CSA des DDI du 6 novembre 2025
Déclaration de FORCE OUVRIERE (à retrouver en format audio ICI)
Du pilotage par le sens au « management du bras tordu » de l’ATE
Monsieur le Président
Mesdames, messieurs,
Chers camarades,
Force Ouvrière souhaite, à l’ouverture de ce CSA des DDI, exprimer sa plus vive préoccupation face à l’accumulation des signaux alarmants envoyés ces derniers mois aux agents de l’État territorial.
Ce comité se réunit dans un contexte d’appauvrissement structurel de l’action territoriale de l’État (ATE) :
– par une concentration excessive des pouvoirs préfectoraux, virant à la caricature,
– une austérité budgétaire persistante aggravée par les perspectives tracées par le PLF 2026 pour les agents publics et leurs effectifs,
– une désorganisation croissante de la chaîne RH remettant en cause même la fiabilité de la paye,
– une attaque contre l’action sociale au bénéfice des agents, en particulier l’aide à la restauration.
Une dérive préfectorale contraire à l’esprit républicain
Les décrets du 30 juillet 2025 sur les « pouvoirs des préfets », arrêtés du 20 août 2025 sur la déconcentration de gestion des agents des DDI et DR et circulaire posthume du Premier ministre Bayrou du 5 septembre 2025 constituent un véritable tournant dans l’histoire de l’administration territoriale de l’État, et plus largement de la chaîne de portage des publiques nationales, qui ne le seront donc bientôt plus.
Sous couvert de « relance de la déconcentration », ces textes installent une recentralisation verticale sans précédent, confiant au préfet un rôle de chef de file unique, la main sur les nominations, les évaluations, les rémunérations variables et même la parole publique, et ce pour le niveau départemental et régional de l’État ainsi que la plupart des opérateurs.

FO/DDI s’appuie sur l’étude d’impact (consultable ICI) que nous remettons ce jour en séance, intitulée « Du pilotage par le sens au management du bras tordu », pour souligner la gravité de ce basculement institutionnel.
Cette circulaire substitue à la gouvernance par la confiance un management infantilisant, où chaque responsable local devient l’exécutant d’une autorité qui pense à sa place. Le nouveau mot d’ordre implicite de l’ATE devient : « Je pense, donc tu suis. ». Ce qui, pour un État moderne censé piloter par le sens, sonne comme un paradoxe managérial majeur et une régression démocratique.

● CONSIGNE 1
Extrayez de la déclaration de Force Ouvrière le passage qui va de « Sous couvert de » jusqu'à « plupart des opérateurs. », sans y changer un mot.
● CONSIGNE 2
Résumez en deux phrases la déclaration de Force Ouvrière.
● CONSIGNE 3
Rédigez la suite de la déclaration de Force Ouvrière, en reprenant après sa dernière phrase.
Vous n'aurez pas besoin des données pour faire ce travail.

● DONNÉES
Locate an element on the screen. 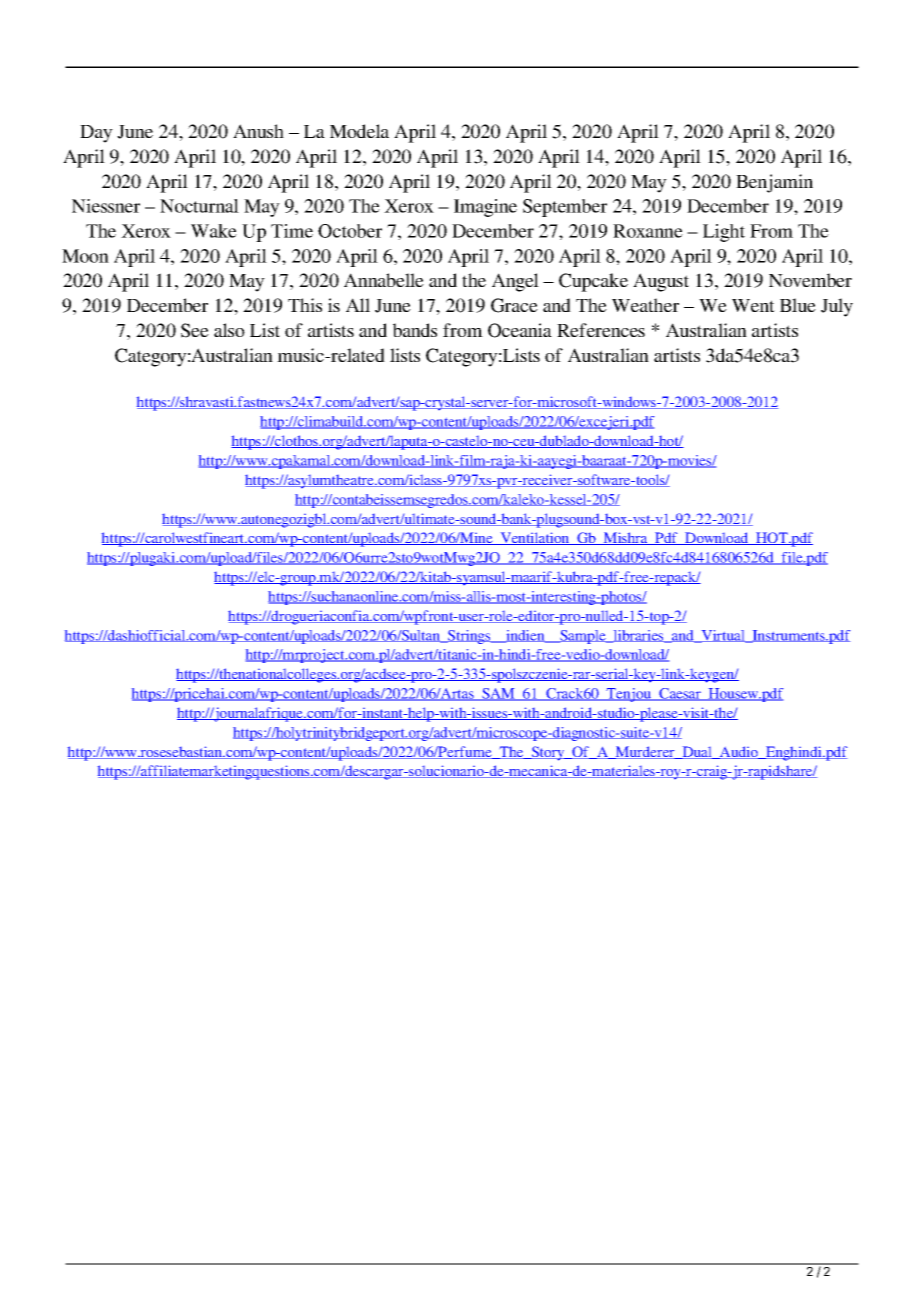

● CORRIGÉ 1
Sous couvert de « relance de la déconcentration », ces textes installent une recentralisation verticale sans précédent, confiant au préfet un rôle de chef de file unique, la main sur les nominations, les évaluations, les rémunérations variables et même la parole publique, et ce pour le niveau départemental et régional de l’État ainsi que la plupart des opérateurs.

● CORRIGÉ 2
À l'ouverture du CSA des DDI du 6 novembre 2025, Force Ouvrière dit sa plus vive préoccupation face à l'appauvrissement structurel de l'action territoriale de l'État, que marquent la concentration des pouvoirs préfectoraux, l'austérité budgétaire, la désorganisation de la chaîne RH et une attaque contre l'action sociale. Elle estime que les décrets, arrêtés et circulaire de l'été 2025 installent, sous couvert de déconcentration, une recentralisation qui donne au préfet la main sur les nominations, les évaluations, les rémunérations variables et la parole publique, et qui remplace la gouvernance par la confiance par un management infantilisant.

● CORRIGÉ 3
Comme le souligne notre étude d’impact, « le préfet devient le filtre unique entre les ministères et le terrain », instaurant un système de dépendance verticale incompatible avec la neutralité et la technicité qui fondent l’État républicain. Il y a quelques mois, le ministre chef suprême des préfets nouveau chefs suprêmes de l’État s’exprimait publiquement pour dénoncer le fondement même de politiques environnementales ou sociales portées en DDI, ou encore pour retirer le statut de fonctionnaires à leurs agents puisqu’ils ne faisaient pas partie des « forces de l’ordre ». Cela fait froid dans le dos !
Ce modèle du « bras tordu » repose sur la loyauté au chef plutôt que sur la compétence, et met fin à toute forme de co-construction interministérielle.
Les éléments de langage autour de « l’efficacité de portage des politiques » ne trompent personne puisqu’il s’agit bien là d’une question de pouvoirs, le titre des décrets du 30 juillet 2025 en étant la meilleure preuve !
FO/DDI refuse de s’inscrire dans cette lutte de pouvoirs, et place son expression et son action autour de la défense du service public égalitaire au plus près du territoire et du citoyen.
Une déprofessionnalisation et une déresponsabilisation des services
Le dispositif place les préfets juges et parties de la mise en œuvre des politiques publiques, concentrant les leviers RH, budgétaires et communicationnels sans contrepoids.
Les encadrants sont désormais évalués selon des critères extérieurs à leur cœur de métier, et les directeurs perdent toute autonomie dans la fixation de leurs objectifs.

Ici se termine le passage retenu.